Super bugs and super bacteria are fast spreading.  Bacteria are thriving and have many functions in all environments and because of this it is causing alarm for those in the scientific community as many of these super bacteria are becoming antibiotic resistant.   The first antibiotic, Penicillin, was discovered accidentally in 1928, by biologist, Alexander Fleming.  He was researching Bacterium Staphylococcus Aureus, which even today is one of the biggest villains in hospital infections. The discovery of Penicillin was a huge leap forward for medicine as bacteria back then could cause tuberculosis and pneumonia and with this new antibiotic, could now treat those who needed it.  In the 1940s it became widely used and after its amazing discovery and with the help of other new antibiotics, our world population took a huge leap and in 50 years, we had tripled our population.


This seemed like a happy ending back then, however we know that with time many of the bacteria we encounter are becoming more resistant to Penicillin (including Staphylococcus) as well as other antibiotics that have been released throughout the years.
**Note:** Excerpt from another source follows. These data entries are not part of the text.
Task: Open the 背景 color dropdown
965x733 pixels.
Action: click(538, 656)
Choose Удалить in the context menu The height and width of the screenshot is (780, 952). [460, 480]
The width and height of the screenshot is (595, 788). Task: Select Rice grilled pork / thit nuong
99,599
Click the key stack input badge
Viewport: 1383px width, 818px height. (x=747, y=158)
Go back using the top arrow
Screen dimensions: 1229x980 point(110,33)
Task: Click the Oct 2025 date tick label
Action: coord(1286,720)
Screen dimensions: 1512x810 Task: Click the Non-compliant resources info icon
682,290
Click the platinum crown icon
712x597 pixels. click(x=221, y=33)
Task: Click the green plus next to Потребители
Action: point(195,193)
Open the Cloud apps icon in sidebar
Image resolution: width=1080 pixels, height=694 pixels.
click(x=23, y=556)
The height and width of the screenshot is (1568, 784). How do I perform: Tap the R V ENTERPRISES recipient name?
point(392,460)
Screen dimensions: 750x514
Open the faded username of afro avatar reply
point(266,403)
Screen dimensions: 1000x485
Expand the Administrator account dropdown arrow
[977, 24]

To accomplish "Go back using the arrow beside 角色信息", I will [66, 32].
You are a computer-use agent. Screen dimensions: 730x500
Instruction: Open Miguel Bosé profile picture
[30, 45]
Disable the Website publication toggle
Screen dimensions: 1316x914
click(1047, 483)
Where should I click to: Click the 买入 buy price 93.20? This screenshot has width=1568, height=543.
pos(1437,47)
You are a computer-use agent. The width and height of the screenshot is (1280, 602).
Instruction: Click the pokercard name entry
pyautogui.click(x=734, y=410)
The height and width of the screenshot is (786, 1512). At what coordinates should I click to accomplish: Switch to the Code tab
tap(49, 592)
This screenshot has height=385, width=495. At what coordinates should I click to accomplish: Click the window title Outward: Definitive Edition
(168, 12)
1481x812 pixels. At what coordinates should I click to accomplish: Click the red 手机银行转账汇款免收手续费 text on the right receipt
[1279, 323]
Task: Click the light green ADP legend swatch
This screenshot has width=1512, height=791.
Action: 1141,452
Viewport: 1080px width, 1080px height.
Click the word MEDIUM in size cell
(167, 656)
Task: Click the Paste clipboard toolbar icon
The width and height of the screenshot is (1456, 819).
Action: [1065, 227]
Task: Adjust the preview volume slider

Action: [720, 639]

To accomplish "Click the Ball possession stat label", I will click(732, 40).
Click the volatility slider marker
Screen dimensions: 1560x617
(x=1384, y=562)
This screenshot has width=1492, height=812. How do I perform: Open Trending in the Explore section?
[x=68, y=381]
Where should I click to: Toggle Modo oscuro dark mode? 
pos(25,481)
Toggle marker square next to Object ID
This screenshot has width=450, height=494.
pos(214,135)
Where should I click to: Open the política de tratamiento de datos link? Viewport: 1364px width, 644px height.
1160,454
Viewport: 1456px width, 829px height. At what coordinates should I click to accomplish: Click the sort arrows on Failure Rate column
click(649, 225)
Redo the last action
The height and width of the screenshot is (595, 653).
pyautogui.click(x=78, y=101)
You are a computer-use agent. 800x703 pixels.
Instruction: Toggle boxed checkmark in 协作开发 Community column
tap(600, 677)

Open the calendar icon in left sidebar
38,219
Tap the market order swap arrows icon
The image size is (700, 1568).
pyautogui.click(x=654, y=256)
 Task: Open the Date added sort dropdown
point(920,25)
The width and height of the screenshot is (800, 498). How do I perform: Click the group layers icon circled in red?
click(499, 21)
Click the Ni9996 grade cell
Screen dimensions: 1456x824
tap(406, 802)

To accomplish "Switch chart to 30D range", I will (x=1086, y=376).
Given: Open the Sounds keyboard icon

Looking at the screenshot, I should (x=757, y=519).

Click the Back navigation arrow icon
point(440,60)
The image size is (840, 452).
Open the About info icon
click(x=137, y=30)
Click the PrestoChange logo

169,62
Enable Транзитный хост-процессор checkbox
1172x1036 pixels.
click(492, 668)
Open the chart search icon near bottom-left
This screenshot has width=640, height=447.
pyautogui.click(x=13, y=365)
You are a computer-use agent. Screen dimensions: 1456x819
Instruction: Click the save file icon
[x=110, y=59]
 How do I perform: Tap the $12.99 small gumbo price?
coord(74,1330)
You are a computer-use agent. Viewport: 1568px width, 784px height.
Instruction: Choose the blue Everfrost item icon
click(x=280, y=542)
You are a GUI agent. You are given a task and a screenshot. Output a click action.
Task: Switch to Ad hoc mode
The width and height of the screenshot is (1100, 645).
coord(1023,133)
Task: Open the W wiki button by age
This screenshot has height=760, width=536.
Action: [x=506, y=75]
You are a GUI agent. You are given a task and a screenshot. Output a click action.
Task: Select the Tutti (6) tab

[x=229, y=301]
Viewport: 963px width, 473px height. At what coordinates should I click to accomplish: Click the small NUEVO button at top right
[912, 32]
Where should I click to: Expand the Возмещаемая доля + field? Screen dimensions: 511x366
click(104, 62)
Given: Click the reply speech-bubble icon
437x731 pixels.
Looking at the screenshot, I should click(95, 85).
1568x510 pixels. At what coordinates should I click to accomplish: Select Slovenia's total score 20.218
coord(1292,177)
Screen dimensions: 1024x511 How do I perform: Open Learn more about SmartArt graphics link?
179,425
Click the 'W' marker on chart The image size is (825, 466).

It is estimated that by 2050, at least 10 million people worldwide will die yearly due to superbugs.


While clinicians and pharmaceutical industries are limiting the overuse of antibiotics, us, as a whole population must do our part.  Some of the ways to avoid being infected with a superbug or super bacteria are:


  • If antibiotics are not controlled in your country, do not buy these drugs without a prescription.  The more antibiotics you take, the greater the chance you have to becoming resistant to the treatment.  Remember, antibiotics also eliminates good bacteria and by killing the good you become more unprotected and weaken your system.
  • Consult responsible professionals and to not press your doctor to administer antibiotics, including for your child.  Listen to the options that your clinician has offered and if you have questions… ask!  Take antibiotics ONLY when NEEDED.
  • If you need to take an antibiotic, never stop taking it on your own, even if you begin to feel better.  This can lead to the selection of resistant bacteria and an increased worry of infection.  Respect the dosage and administration.
  • Avoid going to hospitals unless necessary.  Consult with your clinician/physician first if it is not an emergency.